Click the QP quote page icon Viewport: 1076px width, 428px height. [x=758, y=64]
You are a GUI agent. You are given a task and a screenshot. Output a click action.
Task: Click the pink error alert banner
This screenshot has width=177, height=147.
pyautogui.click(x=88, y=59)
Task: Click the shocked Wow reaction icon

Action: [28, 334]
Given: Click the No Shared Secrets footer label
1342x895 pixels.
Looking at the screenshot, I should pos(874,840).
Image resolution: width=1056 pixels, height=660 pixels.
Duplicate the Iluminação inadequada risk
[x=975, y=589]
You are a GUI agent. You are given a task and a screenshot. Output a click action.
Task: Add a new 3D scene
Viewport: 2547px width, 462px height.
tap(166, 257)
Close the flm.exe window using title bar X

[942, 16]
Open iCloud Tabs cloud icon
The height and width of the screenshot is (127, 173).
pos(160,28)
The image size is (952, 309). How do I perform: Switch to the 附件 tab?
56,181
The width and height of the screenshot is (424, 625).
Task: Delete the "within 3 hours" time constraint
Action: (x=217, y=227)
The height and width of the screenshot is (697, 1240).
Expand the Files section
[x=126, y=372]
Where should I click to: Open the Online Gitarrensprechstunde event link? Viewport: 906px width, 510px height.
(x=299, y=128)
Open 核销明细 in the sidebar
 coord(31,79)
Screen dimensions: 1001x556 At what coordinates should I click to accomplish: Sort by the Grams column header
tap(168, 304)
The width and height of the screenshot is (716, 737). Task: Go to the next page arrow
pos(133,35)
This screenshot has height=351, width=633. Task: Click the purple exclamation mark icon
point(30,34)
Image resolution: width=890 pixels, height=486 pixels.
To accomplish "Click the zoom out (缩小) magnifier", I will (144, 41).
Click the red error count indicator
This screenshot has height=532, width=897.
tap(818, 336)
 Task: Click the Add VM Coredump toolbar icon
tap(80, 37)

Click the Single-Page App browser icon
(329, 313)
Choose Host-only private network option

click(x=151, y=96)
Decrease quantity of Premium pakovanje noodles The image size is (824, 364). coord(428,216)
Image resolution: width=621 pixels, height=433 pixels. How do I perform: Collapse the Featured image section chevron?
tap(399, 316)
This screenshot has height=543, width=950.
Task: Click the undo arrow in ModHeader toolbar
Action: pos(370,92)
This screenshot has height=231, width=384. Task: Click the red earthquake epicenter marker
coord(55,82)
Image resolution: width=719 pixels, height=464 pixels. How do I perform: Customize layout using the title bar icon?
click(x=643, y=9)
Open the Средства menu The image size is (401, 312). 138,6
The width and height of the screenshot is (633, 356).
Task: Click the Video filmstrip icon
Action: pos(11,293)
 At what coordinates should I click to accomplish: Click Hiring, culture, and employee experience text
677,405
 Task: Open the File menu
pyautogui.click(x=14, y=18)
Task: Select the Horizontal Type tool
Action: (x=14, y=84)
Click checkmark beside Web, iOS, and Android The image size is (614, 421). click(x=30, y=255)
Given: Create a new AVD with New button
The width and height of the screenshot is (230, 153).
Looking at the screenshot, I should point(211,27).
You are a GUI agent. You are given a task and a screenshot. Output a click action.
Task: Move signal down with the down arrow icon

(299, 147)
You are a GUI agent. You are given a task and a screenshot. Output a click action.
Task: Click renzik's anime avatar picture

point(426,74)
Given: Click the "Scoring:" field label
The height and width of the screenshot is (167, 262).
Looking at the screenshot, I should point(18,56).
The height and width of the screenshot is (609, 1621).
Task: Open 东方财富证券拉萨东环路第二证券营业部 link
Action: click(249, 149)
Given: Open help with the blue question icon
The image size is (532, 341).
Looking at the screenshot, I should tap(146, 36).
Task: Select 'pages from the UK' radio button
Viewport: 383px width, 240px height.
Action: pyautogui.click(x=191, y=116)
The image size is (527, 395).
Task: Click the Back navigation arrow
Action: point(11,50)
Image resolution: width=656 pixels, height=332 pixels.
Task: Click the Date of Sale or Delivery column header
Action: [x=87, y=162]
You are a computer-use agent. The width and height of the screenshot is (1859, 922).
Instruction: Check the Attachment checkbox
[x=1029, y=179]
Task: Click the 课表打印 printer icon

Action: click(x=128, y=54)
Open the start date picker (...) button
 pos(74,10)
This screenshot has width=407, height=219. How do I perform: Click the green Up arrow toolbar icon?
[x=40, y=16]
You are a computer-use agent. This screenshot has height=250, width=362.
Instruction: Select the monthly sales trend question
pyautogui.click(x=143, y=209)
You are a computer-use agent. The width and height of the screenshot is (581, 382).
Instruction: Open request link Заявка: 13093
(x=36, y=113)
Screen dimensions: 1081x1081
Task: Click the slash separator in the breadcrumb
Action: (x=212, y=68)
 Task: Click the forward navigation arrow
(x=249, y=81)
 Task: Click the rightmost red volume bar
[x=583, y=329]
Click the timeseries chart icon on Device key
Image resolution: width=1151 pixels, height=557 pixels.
____________
## ACTION ITEM
Would you please copy every line of the data exactly?

## OUTPUT FOR THIS EXERCISE
Click the QP quote page icon Viewport: 1076px width, 428px height. [x=758, y=64]
You are a GUI agent. You are given a task and a screenshot. Output a click action.
Task: Click the pink error alert banner
This screenshot has width=177, height=147.
pyautogui.click(x=88, y=59)
Task: Click the shocked Wow reaction icon

Action: [28, 334]
Given: Click the No Shared Secrets footer label
1342x895 pixels.
Looking at the screenshot, I should pos(874,840).
Image resolution: width=1056 pixels, height=660 pixels.
Duplicate the Iluminação inadequada risk
[x=975, y=589]
You are a GUI agent. You are given a task and a screenshot. Output a click action.
Task: Add a new 3D scene
Viewport: 2547px width, 462px height.
tap(166, 257)
Close the flm.exe window using title bar X

[942, 16]
Open iCloud Tabs cloud icon
The height and width of the screenshot is (127, 173).
pos(160,28)
The image size is (952, 309). How do I perform: Switch to the 附件 tab?
56,181
The width and height of the screenshot is (424, 625).
Task: Delete the "within 3 hours" time constraint
Action: (x=217, y=227)
The height and width of the screenshot is (697, 1240).
Expand the Files section
[x=126, y=372]
Where should I click to: Open the Online Gitarrensprechstunde event link? Viewport: 906px width, 510px height.
(x=299, y=128)
Open 核销明细 in the sidebar
 coord(31,79)
Screen dimensions: 1001x556 At what coordinates should I click to accomplish: Sort by the Grams column header
tap(168, 304)
The width and height of the screenshot is (716, 737). Task: Go to the next page arrow
pos(133,35)
This screenshot has height=351, width=633. Task: Click the purple exclamation mark icon
point(30,34)
Image resolution: width=890 pixels, height=486 pixels.
To accomplish "Click the zoom out (缩小) magnifier", I will (144, 41).
Click the red error count indicator
This screenshot has height=532, width=897.
tap(818, 336)
 Task: Click the Add VM Coredump toolbar icon
tap(80, 37)

Click the Single-Page App browser icon
(329, 313)
Choose Host-only private network option

click(x=151, y=96)
Decrease quantity of Premium pakovanje noodles The image size is (824, 364). coord(428,216)
Image resolution: width=621 pixels, height=433 pixels. How do I perform: Collapse the Featured image section chevron?
tap(399, 316)
This screenshot has height=543, width=950.
Task: Click the undo arrow in ModHeader toolbar
Action: pos(370,92)
This screenshot has height=231, width=384. Task: Click the red earthquake epicenter marker
coord(55,82)
Image resolution: width=719 pixels, height=464 pixels. How do I perform: Customize layout using the title bar icon?
click(x=643, y=9)
Open the Средства menu The image size is (401, 312). 138,6
The width and height of the screenshot is (633, 356).
Task: Click the Video filmstrip icon
Action: pos(11,293)
 At what coordinates should I click to accomplish: Click Hiring, culture, and employee experience text
677,405
 Task: Open the File menu
pyautogui.click(x=14, y=18)
Task: Select the Horizontal Type tool
Action: (x=14, y=84)
Click checkmark beside Web, iOS, and Android The image size is (614, 421). click(x=30, y=255)
Given: Create a new AVD with New button
The width and height of the screenshot is (230, 153).
Looking at the screenshot, I should point(211,27).
You are a GUI agent. You are given a task and a screenshot. Output a click action.
Task: Move signal down with the down arrow icon

(299, 147)
You are a GUI agent. You are given a task and a screenshot. Output a click action.
Task: Click renzik's anime avatar picture

point(426,74)
Given: Click the "Scoring:" field label
The height and width of the screenshot is (167, 262).
Looking at the screenshot, I should point(18,56).
The height and width of the screenshot is (609, 1621).
Task: Open 东方财富证券拉萨东环路第二证券营业部 link
Action: click(249, 149)
Given: Open help with the blue question icon
The image size is (532, 341).
Looking at the screenshot, I should tap(146, 36).
Task: Select 'pages from the UK' radio button
Viewport: 383px width, 240px height.
Action: pyautogui.click(x=191, y=116)
The image size is (527, 395).
Task: Click the Back navigation arrow
Action: point(11,50)
Image resolution: width=656 pixels, height=332 pixels.
Task: Click the Date of Sale or Delivery column header
Action: [x=87, y=162]
You are a computer-use agent. The width and height of the screenshot is (1859, 922).
Instruction: Check the Attachment checkbox
[x=1029, y=179]
Task: Click the 课表打印 printer icon

Action: click(x=128, y=54)
Open the start date picker (...) button
 pos(74,10)
This screenshot has width=407, height=219. How do I perform: Click the green Up arrow toolbar icon?
[x=40, y=16]
You are a computer-use agent. This screenshot has height=250, width=362.
Instruction: Select the monthly sales trend question
pyautogui.click(x=143, y=209)
You are a computer-use agent. The width and height of the screenshot is (581, 382).
Instruction: Open request link Заявка: 13093
(x=36, y=113)
Screen dimensions: 1081x1081
Task: Click the slash separator in the breadcrumb
Action: (x=212, y=68)
 Task: Click the forward navigation arrow
(x=249, y=81)
 Task: Click the rightmost red volume bar
[x=583, y=329]
Click the timeseries chart icon on Device key
Image resolution: width=1151 pixels, height=557 pixels.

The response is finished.